Verilen görev 1:
Belge metninde "Şaşırtıcı çıkış, Cumhurbaşkanı" ile "sesler çıkmaya başladı." arasındaki bölümü, iki uç da dahil olmak üzere, hiçbir değişiklik yapmadan yeniden yazın.

Belge metni:
══════════════════════════════
Paylaş
Herkes “Putin ne diyecek?” ya da “Putin ne yapacak?” diye düşünüyordu ki...
Şaşırtıcı çıkış, Cumhurbaşkanı Erdoğan’dan geldi.
*
NATO üyesi Türkiye adına konuşan Cumhurbaşkanı Erdoğan...
“Biz bu işe sıcak bakmayız” dedi.
Ve çarşı bir anda karıştı.
*
Bir soğuk duş.
Bir şaşkınlık.
Bir tedirginlik.
“Ya Türkiye vetolarsa” diye bir telaş.
*
Karışan çarşıdan değişik sesler çıkmaya başladı.
*
Finlandiya...
“Bizi kastetmemiştir canım. Bizim Türkiye ile aramız iyi” dedi.
*
İsveç...
“NATO’nun önemli ülkeleri arkamızda” diyerek abilerine selam sarkıttı.
*
ABD...
“Durun bir dakika. Türkiye ne demek istiyor? Bir anlayalım” dedi.
*
Ben bu muazzam karışıklığı...
Büyük bir keyifle, müthiş bir haz duygusuyla, yüzümde acayip bir sırıtışla izliyorum.
“Son günlerin en güzel karışıklığı” diyorum ve süper eğleniyorum.
*
Özellikle İsveç denilen ülkenin içine düştüğü debelenmeyi gördükçe...
‘Yedi gün / Yedi gece İtalya tatili’ne çıkmış gibi enerjik bir heyecan içine giriyorum.
*
O İsveç ki...
Parlamentosuna PKK ile bağlantılı isimleri almakta hiç sakınca görmez. PKK’ya silah verirken epey pervasızdır. YPG’ye para yardımı yaparken hiç tereddüt etmez. Ülkede PKK mitingleri yapılmasına izin verirken gayet rahattır. PKK üyelerini Türkiye’ye teslim etmezken hiç ırgalanmaz. FETÖ’ye kucak açarken rahat oynar. Türkiye’ye silah ambargosu uygularken soğukkanlılığını hiç bozmaz.
══════════════════════════════
Sağlanan kayıtlar:
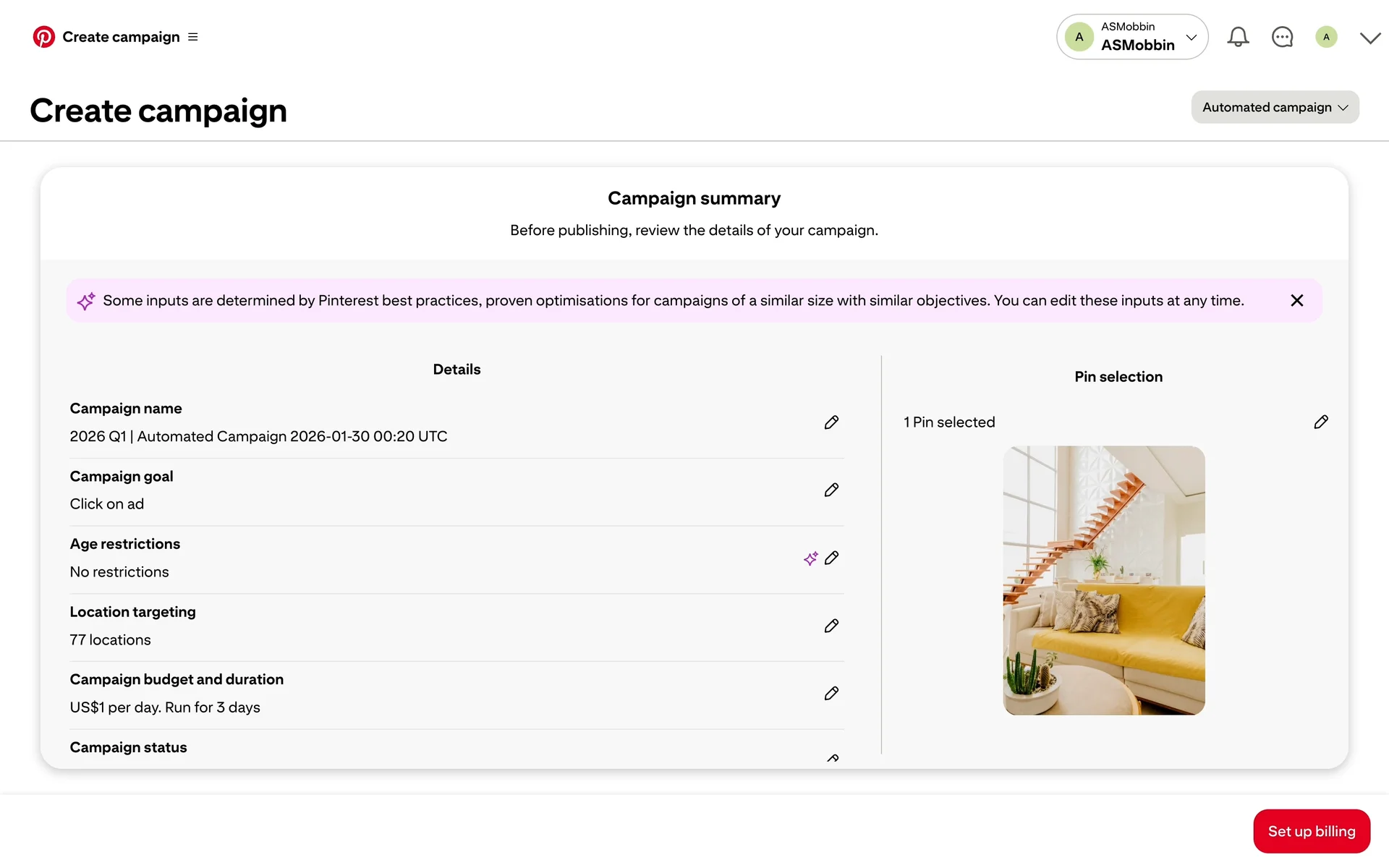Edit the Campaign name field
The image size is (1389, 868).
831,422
══════════════════════════════
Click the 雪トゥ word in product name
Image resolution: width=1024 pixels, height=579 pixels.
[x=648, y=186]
══════════════════════════════
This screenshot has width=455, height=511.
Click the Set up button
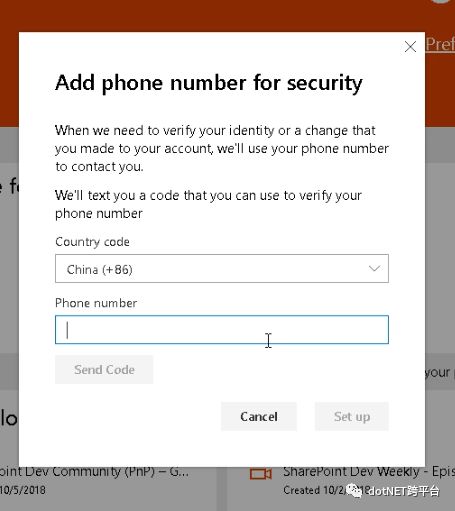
══════════════════════════════
Verilen görev 2:
Kayıtlarda "This screenshot has width=455, height=511." ifadesini içeren satır ile "Click the Set up button" ifadesini içeren satır arasındaki satırları, her iki satır da dahil olmak üzere, bir JSON dize listesine aktarın. Her satır bir dize olsun ve boş satırlar listeye alınmasın.

Eksiksiz yanıt 1:
Şaşırtıcı çıkış, Cumhurbaşkanı Erdoğan’dan geldi.
*
NATO üyesi Türkiye adına konuşan Cumhurbaşkanı Erdoğan...
“Biz bu işe sıcak bakmayız” dedi.
Ve çarşı bir anda karıştı.
*
Bir soğuk duş.
Bir şaşkınlık.
Bir tedirginlik.
“Ya Türkiye vetolarsa” diye bir telaş.
*
Karışan çarşıdan değişik sesler çıkmaya başladı.

Eksiksiz yanıt 2:
[
  "This screenshot has width=455, height=511.",
  "Click the Set up button"
]